Monday, May 11, 2015

Middle Class Gone Missing

Once upon a time, most everyone I knew belonged -- or wanted to belong -- to "the middle class."

It was simple. You went to school, got a good education and a well-paying job. You married, bought a house or a condo, had kids, and you all took a vacation once or maybe twice a year. You retired and lived a decent lifestyle thanks to retirement benefits and savings.

For some immigrant families, like my own, it took a couple of generations before all the cousins were going to college. Still, it didn't take that long for us to arrive squarely in the middle class.

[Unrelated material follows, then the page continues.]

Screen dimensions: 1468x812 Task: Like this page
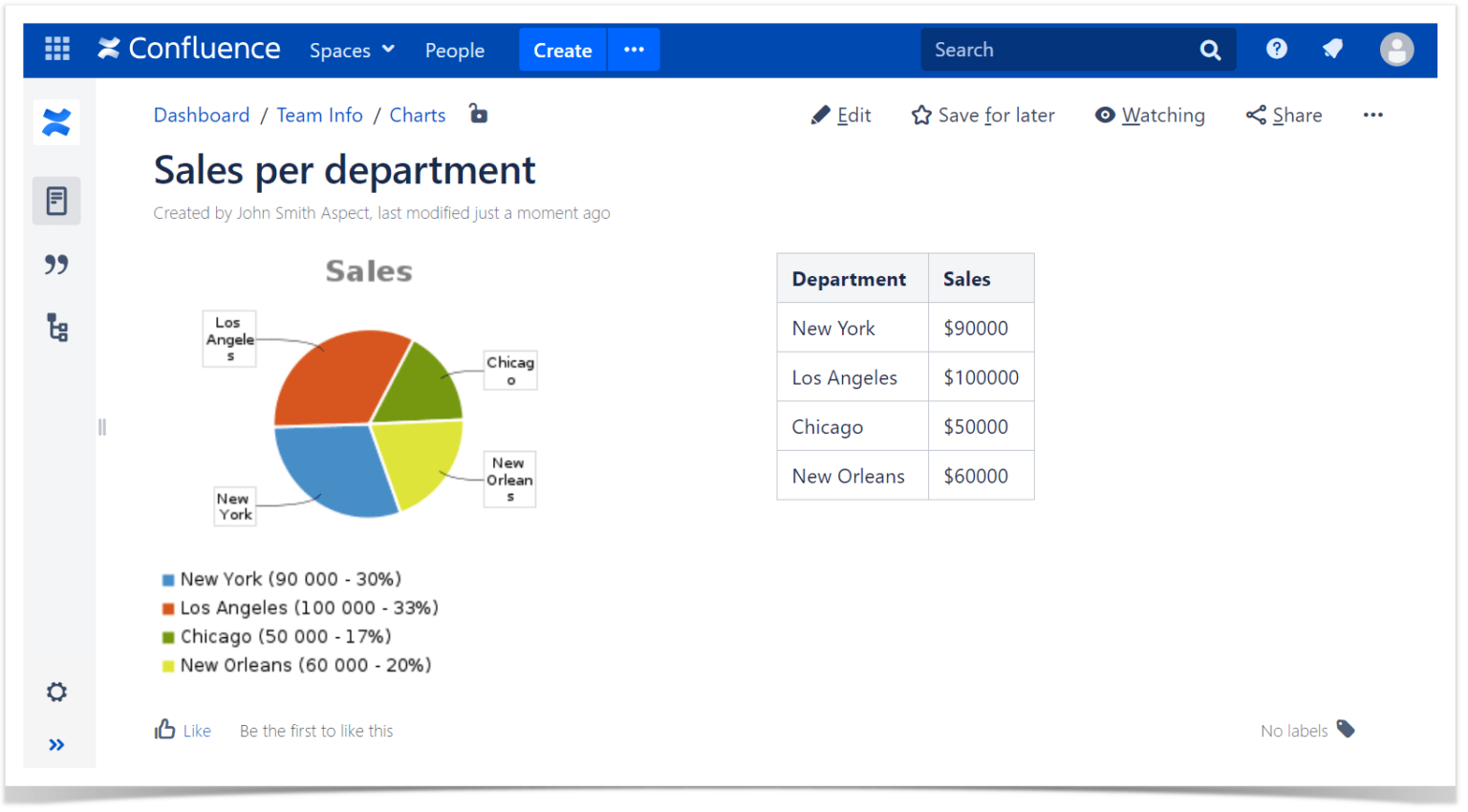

Now comes the hard part. Sometime in the last 30 years, the middle class has gone missing in the U.S. Increasingly, corporations have shifted high-paying jobs abroad where labor is cheaper. More and more union jobs have disappeared. More and more Americans have been forced into lower-paying service jobs, most of which don't offer benefits.

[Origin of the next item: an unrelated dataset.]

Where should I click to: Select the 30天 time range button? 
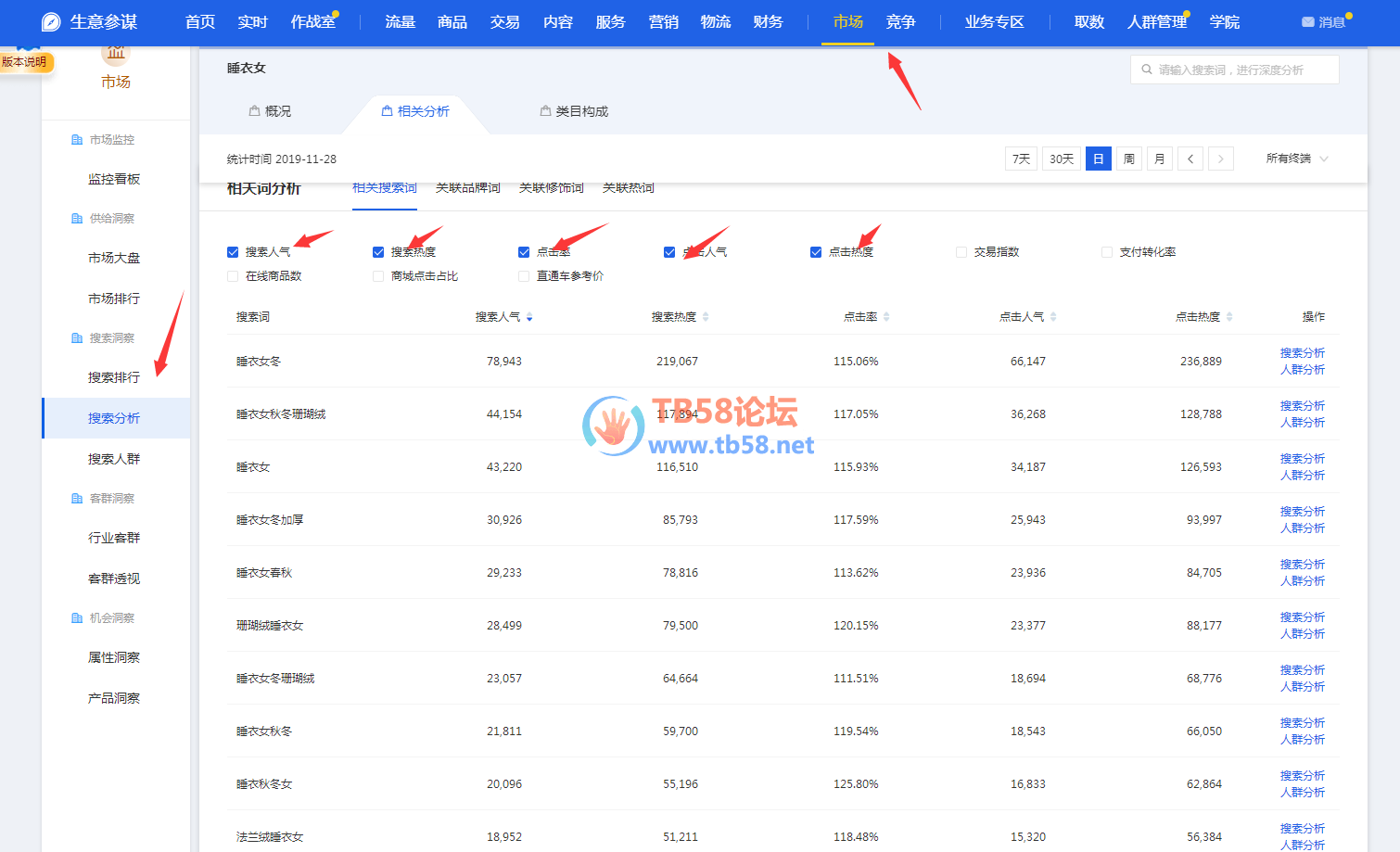[1062, 159]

The real kick in the pants came in 2008 when the housing bubble burst, sending millions of Americans scrambling to pay their mortgages. Millions of homeowners foreclosed.

So where does that leave us? The term "middle class" doesn't mean what it used to. It makes a lot of Americans nervous, because the economy is a lot more precarious that it used to be, particularly for those closer to the bottom. We can no longer assume that we can afford to get to college, or that getting an education will pay off. We can't count on getting ahead the way we used to. And we certainly aren't sure about how our kids and their kids will fare.

And so along comes a piece in The New York Times today on why the Presidential candidates are no longer referring to "the middle class."

"The once ubiquitous term 'middle class' has gone conspicuously missing from the 2016 campaign trail, as candidates and their strategists grasp for new terms for an unsettled economic era. The phrase, long synonymous with the American dream, now evokes anxiety, an uncertain future and a lifestyle that is increasingly out of reach."

What term replaces "the middle class?" 

According to the Times, Mrs. Clinton refers to “everyday Americans.” 

"Scott Walker prefers 'hardworking taxpayers.' Rand Paul says he speaks for 'people who work for the people who own businesses.' Bernie Sanders talks about 'ordinary Americans.'”

The tricky part is that in order to win, a Presidential candidate must appeal to those of us in the middle. So keep your eyes and ears open. Listen closely to what the candidates would otherwise call the middle class. Better yet, pay attention to what these candidates promise to do to try to help Americans struggling in the middle.

Oh, one more thing: According to the Times piece, approximately 51 percent of Americans now consider themselves middle- or upper-middle class (that according to a Gallop poll. Compare that number to 60 percent who identified themselves in the same way in 2008.